Yes, I could sell it...But it's a new wheelset, did only 3 rides on it.
Would be a pitty imho ;-).

There's also the Pivot les with its nice swinger dropout.


----------



## PeopleForScience (May 15, 2012)

phsycle said:


> So you can afford a $3,500 frame, but a new $350 rear wheel is an issue?


Where are you getting $3500? Their site lists it for $2150. Also, I have a stans SS wheelset and I got a sun axle from a buddy that is the same one that they use in the SS specific 142x12 hub and it works fine in my stans hub. The hibs are pretty similar and it worked great.


----------



## kmc (Jan 28, 2004)

I have owned both the SIR 9 and an Air 9 Carbon, both configured as single speeds. Started on a SIR 9 and had to warranty it. Upgraded to an Air 9 carbon. It was lighter and climbed better, but the Air 9 Carbon beat the crap out of me compared to the SIR 9. I am now back on a new SIR 9 and loving life again.

I am going to assume the One 9 Carbon is going to be a bit more compliant than the Air 9 Carbon.

My Air 9 built up weighed 21 lbs versus the SIR 9 at 24 pounds with the same components. I will gladly take the weight penalty in favor of a more compliant ride.

It is a nice problem to have...the choice between these two bikes.


----------



## umarth (Dec 5, 2007)

I had a chance to ride a SIR 9 this summer and spent a month looking for one I could afford. I think it looks far better than the carbon bikes. There was a chance to ride a carbon fiber Niner, but they are too ugly to warrant riding to shave a couple pounds.


----------



## phsycle (Apr 14, 2011)

PeopleForScience said:


> Where are you getting $3500? Their site lists it for $2150. Also, I have a stans SS wheelset and I got a sun axle from a buddy that is the same one that they use in the SS specific 142x12 hub and it works fine in my stans hub. The hibs are pretty similar and it worked great.


My mistake. I was looking at the complete. Regardless, to not buy a $2100 frame because of a $350 wheel (more like $150 with net cost of selling old wheel), it either means the person can't afford it or doesn't really want it.


----------



## blum585 (Mar 28, 2012)

Favorite Colors yet!


----------



## dancruz (Mar 17, 2006)

Ok I had the old scandium One 9 and loved it. Got a Sir9 and it was flexy which I get with steel. Sold that to get a 2013 Sir9. It was better for sure but still a little to much flex for my taste. I guess I like the stiffness of my old scandium frame. Saving my pennys for that new Yellow frame and fork...


----------



## Jaybo (Mar 5, 2008)

I think if you are not racing it is hard to be the durability, cheaper price, and spring steel ride. I have ridden a carbon SS and own a steel HT and they are both fun. PS they both suck on a rough downhill. Give me a double boinger for such riding any day of the week.


----------



## RacerLex (Jan 20, 2010)

Bumpty-bump!

*Record list*.
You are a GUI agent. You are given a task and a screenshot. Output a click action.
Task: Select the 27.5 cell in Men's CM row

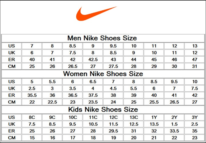pyautogui.click(x=113, y=66)
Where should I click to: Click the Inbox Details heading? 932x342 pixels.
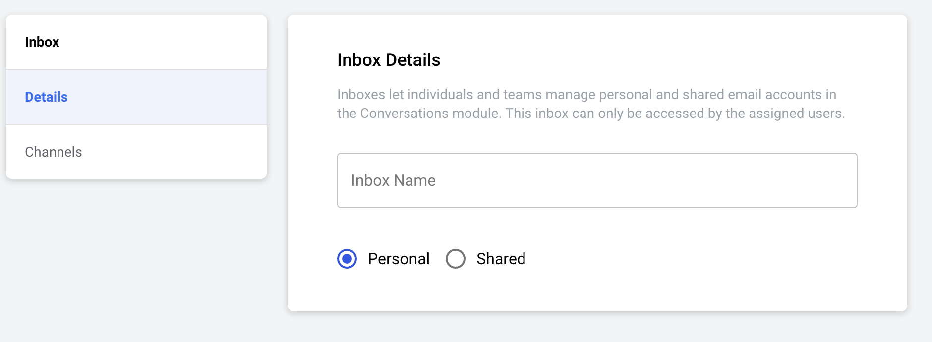coord(389,60)
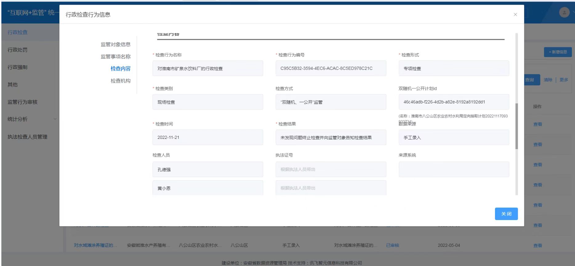The height and width of the screenshot is (266, 575).
Task: Select the 检查内容 anchor tab
Action: pyautogui.click(x=120, y=69)
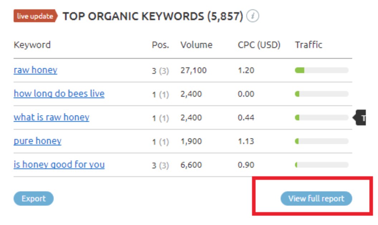Click the traffic bar for raw honey
Screen dimensions: 378x225
tap(321, 70)
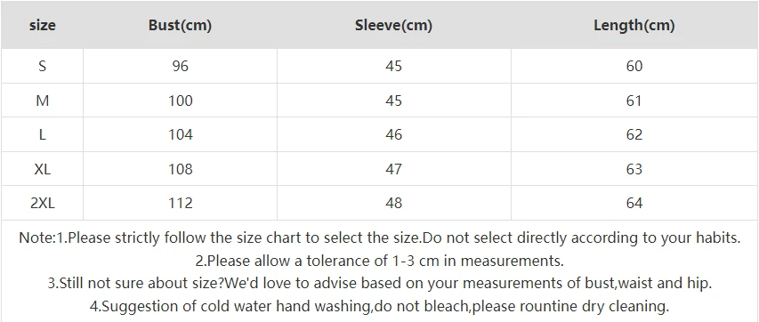The height and width of the screenshot is (322, 759).
Task: Select length value 60 for S
Action: tap(634, 66)
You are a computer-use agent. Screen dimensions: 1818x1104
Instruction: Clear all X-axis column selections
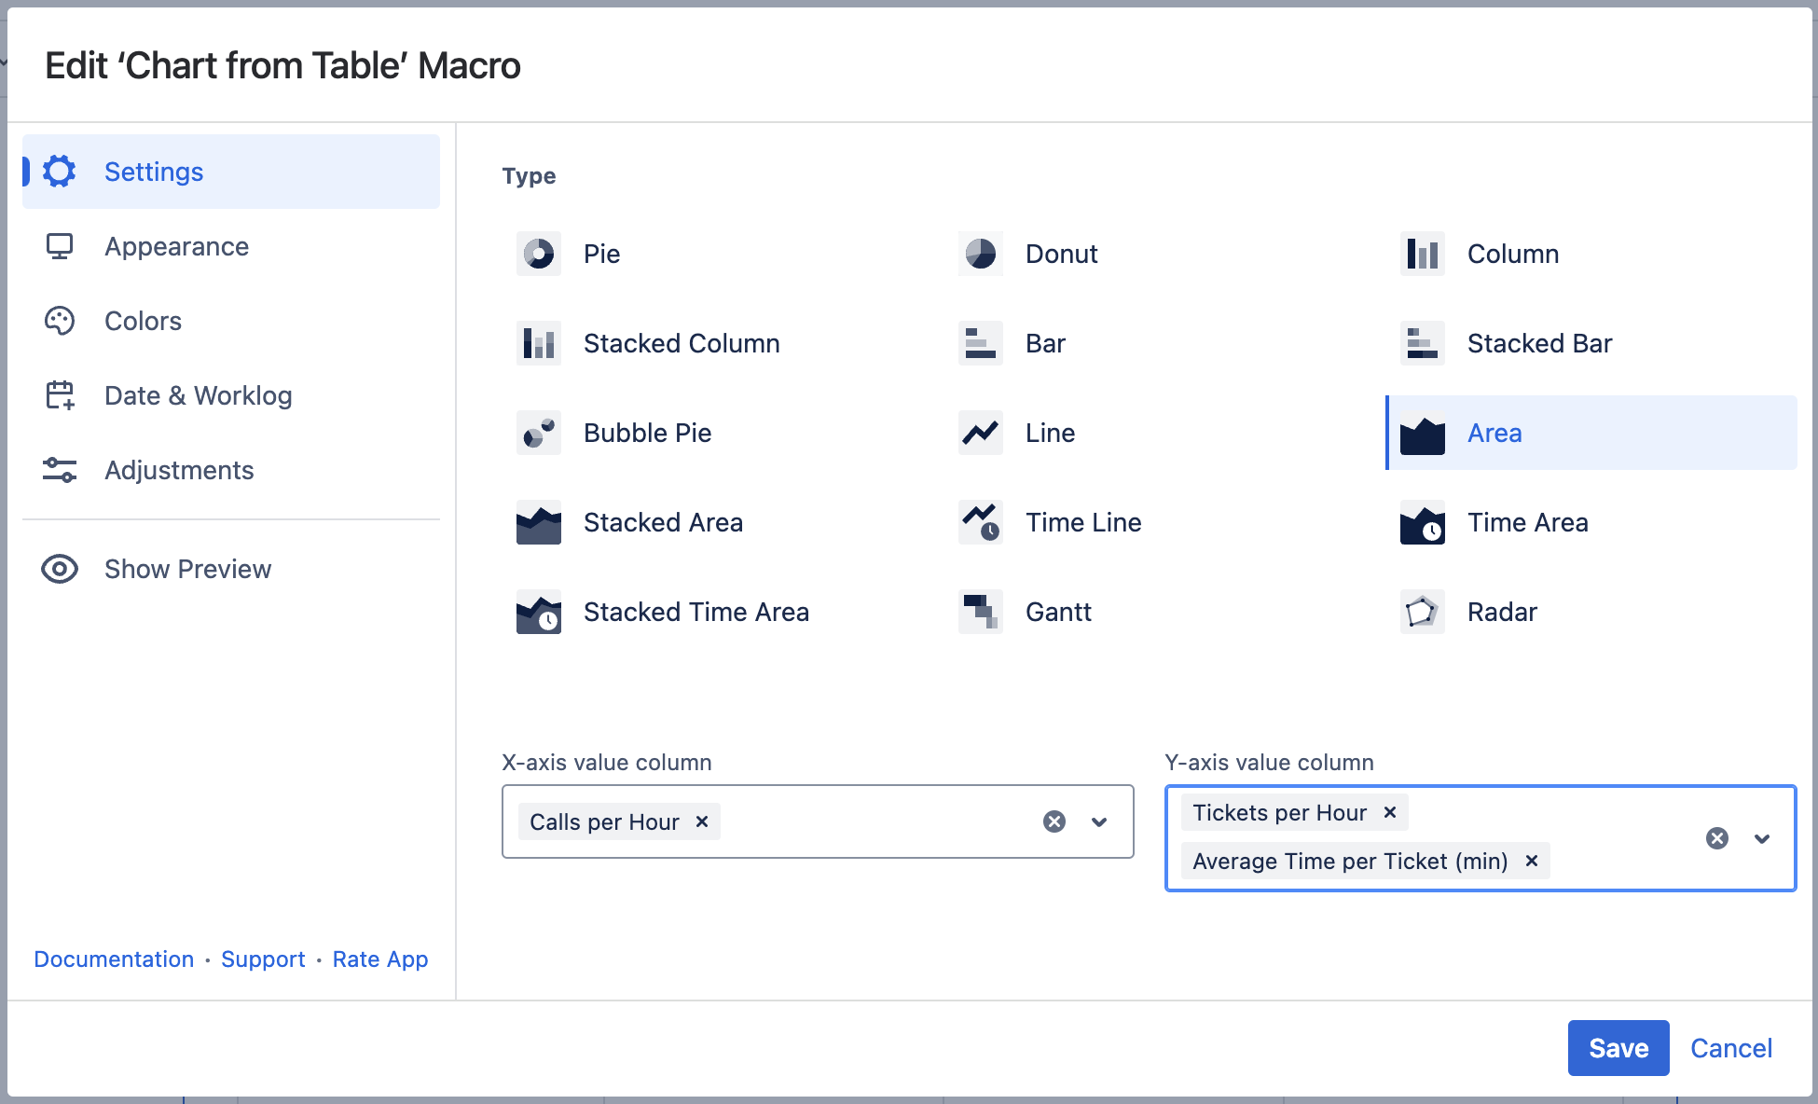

*Work to do*.
1 – Please print the section of the bike forum thread between "Ok I had the" and "(Mar 5, 2008)", inclusive.
2 – In the bike forum thread, what did kmc's Air 9 weigh when built up, compared with the SIR 9 with the same components?
3 – Using the bike forum thread, explain why kmc went back to a SIR 9 after owning an Air 9 Carbon.

*Results for each task*.
1 –
Ok I had the old scandium One 9 and loved it. Got a Sir9 and it was flexy which I get with steel. Sold that to get a 2013 Sir9. It was better for sure but still a little to much flex for my taste. I guess I like the stiffness of my old scandium frame. Saving my pennys for that new Yellow frame and fork...


----------



## Jaybo (Mar 5, 2008)

2 – The Air 9 weighed 21 lbs and the SIR 9 weighed 24 pounds.

3 – The Air 9 Carbon was lighter and climbed better, but compared to the SIR 9 it beat the crap out of kmc. kmc would gladly take the weight penalty in exchange for a more compliant ride.